[TASK STATEMENT] A verbatim copy of the lines starting at the one with "Task: Select the 最小化压缩 radio option" and ending at the last line below is required; include nothing else.

** EXERCISE MATERIALS follows **

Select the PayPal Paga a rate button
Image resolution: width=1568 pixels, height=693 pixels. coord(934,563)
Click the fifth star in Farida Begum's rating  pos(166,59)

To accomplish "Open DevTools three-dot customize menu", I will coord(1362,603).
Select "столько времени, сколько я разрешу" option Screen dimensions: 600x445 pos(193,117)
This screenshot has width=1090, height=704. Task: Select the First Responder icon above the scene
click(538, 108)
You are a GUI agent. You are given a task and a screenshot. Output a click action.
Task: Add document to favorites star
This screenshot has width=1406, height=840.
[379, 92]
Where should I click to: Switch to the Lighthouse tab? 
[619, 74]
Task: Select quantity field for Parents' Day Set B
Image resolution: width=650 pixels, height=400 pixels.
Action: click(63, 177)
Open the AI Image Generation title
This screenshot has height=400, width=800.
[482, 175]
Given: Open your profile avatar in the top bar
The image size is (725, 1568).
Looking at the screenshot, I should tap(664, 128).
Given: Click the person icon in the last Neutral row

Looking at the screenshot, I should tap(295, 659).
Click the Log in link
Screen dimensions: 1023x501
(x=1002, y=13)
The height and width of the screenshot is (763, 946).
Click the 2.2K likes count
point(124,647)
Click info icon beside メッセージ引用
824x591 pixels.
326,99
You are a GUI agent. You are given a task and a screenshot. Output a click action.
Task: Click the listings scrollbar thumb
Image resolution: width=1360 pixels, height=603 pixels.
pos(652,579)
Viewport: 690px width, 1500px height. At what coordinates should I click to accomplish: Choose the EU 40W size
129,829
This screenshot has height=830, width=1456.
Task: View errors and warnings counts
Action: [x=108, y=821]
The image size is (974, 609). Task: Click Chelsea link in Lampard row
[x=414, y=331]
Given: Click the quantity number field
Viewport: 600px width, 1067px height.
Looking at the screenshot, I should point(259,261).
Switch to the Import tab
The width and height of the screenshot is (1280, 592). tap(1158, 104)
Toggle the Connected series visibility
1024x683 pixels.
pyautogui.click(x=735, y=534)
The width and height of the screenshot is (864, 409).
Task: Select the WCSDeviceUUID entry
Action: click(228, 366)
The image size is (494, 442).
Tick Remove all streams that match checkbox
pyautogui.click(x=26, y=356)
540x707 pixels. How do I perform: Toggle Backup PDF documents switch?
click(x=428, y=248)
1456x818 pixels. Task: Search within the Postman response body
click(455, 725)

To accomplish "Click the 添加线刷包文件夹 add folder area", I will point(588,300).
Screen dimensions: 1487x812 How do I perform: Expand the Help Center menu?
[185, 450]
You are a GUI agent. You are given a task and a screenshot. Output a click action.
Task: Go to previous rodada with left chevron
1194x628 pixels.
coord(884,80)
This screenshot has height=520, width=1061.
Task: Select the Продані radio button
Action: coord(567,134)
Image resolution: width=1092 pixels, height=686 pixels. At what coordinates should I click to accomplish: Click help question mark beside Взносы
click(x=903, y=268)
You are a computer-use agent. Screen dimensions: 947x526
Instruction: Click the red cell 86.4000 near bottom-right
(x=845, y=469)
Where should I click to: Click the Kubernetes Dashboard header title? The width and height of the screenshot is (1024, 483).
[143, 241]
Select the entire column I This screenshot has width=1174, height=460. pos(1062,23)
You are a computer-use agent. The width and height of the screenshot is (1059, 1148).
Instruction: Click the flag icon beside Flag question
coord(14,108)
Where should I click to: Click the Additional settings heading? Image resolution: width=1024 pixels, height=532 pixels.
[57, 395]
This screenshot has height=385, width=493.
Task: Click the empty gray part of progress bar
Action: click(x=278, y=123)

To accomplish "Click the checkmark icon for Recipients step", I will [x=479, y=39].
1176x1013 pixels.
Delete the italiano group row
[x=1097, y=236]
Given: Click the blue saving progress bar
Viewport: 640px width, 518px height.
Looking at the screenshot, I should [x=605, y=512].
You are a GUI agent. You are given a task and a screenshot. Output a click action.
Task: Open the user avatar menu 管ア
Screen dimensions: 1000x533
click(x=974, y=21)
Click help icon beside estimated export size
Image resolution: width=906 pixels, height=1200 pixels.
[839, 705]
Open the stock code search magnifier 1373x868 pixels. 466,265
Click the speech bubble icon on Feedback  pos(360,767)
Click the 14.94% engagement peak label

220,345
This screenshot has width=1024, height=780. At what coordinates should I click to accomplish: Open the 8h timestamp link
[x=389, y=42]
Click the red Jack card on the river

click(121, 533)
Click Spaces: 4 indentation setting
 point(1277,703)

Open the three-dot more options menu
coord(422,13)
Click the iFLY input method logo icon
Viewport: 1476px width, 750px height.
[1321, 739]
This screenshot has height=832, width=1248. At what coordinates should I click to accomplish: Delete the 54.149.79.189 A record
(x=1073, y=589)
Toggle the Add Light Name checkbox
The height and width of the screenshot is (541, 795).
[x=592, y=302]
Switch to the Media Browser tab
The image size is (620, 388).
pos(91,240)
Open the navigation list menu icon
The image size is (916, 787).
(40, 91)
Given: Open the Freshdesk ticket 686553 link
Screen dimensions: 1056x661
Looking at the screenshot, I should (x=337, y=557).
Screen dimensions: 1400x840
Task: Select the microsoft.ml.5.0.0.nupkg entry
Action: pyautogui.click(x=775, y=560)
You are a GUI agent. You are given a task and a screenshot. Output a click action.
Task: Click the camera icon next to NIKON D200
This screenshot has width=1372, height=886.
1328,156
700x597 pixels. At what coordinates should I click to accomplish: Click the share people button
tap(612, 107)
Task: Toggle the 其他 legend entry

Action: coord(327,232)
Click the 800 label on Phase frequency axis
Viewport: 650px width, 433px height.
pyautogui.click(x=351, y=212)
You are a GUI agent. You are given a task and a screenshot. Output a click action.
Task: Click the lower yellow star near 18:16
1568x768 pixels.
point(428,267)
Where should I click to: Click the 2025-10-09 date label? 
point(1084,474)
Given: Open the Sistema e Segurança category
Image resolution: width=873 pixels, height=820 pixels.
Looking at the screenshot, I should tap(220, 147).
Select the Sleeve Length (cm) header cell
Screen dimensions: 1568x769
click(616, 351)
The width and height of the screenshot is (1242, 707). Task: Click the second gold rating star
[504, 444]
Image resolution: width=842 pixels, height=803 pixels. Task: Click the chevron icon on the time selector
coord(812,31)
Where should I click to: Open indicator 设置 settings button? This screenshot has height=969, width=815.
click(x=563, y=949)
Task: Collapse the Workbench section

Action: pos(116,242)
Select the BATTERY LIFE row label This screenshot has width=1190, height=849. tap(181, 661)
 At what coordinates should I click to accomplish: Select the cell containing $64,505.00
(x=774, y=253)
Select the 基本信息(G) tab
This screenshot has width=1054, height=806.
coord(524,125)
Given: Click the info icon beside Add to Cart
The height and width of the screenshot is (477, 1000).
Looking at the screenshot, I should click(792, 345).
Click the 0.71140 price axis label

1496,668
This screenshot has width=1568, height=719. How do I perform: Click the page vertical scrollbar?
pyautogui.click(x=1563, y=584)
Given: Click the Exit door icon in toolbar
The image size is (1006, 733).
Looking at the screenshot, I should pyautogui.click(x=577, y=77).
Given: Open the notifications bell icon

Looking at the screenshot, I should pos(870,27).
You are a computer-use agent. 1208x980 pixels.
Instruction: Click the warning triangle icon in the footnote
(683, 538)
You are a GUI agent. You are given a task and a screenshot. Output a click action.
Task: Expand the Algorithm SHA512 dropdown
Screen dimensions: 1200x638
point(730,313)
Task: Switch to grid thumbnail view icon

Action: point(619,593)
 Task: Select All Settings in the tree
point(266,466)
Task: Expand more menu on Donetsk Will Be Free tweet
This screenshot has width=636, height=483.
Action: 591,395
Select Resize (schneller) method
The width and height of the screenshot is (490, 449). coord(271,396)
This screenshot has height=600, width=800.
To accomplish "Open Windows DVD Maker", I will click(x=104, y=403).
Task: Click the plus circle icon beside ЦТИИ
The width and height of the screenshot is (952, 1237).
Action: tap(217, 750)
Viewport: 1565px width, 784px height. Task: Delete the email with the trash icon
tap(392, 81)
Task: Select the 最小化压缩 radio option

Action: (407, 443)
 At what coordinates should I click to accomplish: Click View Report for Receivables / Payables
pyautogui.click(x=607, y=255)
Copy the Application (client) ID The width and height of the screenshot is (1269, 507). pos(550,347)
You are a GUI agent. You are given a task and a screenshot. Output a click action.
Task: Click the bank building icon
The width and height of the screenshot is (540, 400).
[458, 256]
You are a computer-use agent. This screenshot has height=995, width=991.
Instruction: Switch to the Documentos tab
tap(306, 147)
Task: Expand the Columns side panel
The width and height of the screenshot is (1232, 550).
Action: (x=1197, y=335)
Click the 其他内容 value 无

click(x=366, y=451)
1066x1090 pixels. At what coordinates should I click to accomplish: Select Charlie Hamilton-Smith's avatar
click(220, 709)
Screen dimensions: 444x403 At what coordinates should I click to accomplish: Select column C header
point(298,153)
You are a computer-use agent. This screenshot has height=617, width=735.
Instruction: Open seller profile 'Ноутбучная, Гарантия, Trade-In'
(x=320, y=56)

** End of EXERCISE MATERIALS **

[EXPECTED OUTPUT]
Task: Select the 最小化压缩 radio option

Action: (407, 443)
 At what coordinates should I click to accomplish: Click View Report for Receivables / Payables
pyautogui.click(x=607, y=255)
Copy the Application (client) ID The width and height of the screenshot is (1269, 507). pos(550,347)
You are a GUI agent. You are given a task and a screenshot. Output a click action.
Task: Click the bank building icon
The width and height of the screenshot is (540, 400).
[458, 256]
You are a computer-use agent. This screenshot has height=995, width=991.
Instruction: Switch to the Documentos tab
tap(306, 147)
Task: Expand the Columns side panel
The width and height of the screenshot is (1232, 550).
Action: (x=1197, y=335)
Click the 其他内容 value 无

click(x=366, y=451)
1066x1090 pixels. At what coordinates should I click to accomplish: Select Charlie Hamilton-Smith's avatar
click(220, 709)
Screen dimensions: 444x403 At what coordinates should I click to accomplish: Select column C header
point(298,153)
You are a computer-use agent. This screenshot has height=617, width=735.
Instruction: Open seller profile 'Ноутбучная, Гарантия, Trade-In'
(x=320, y=56)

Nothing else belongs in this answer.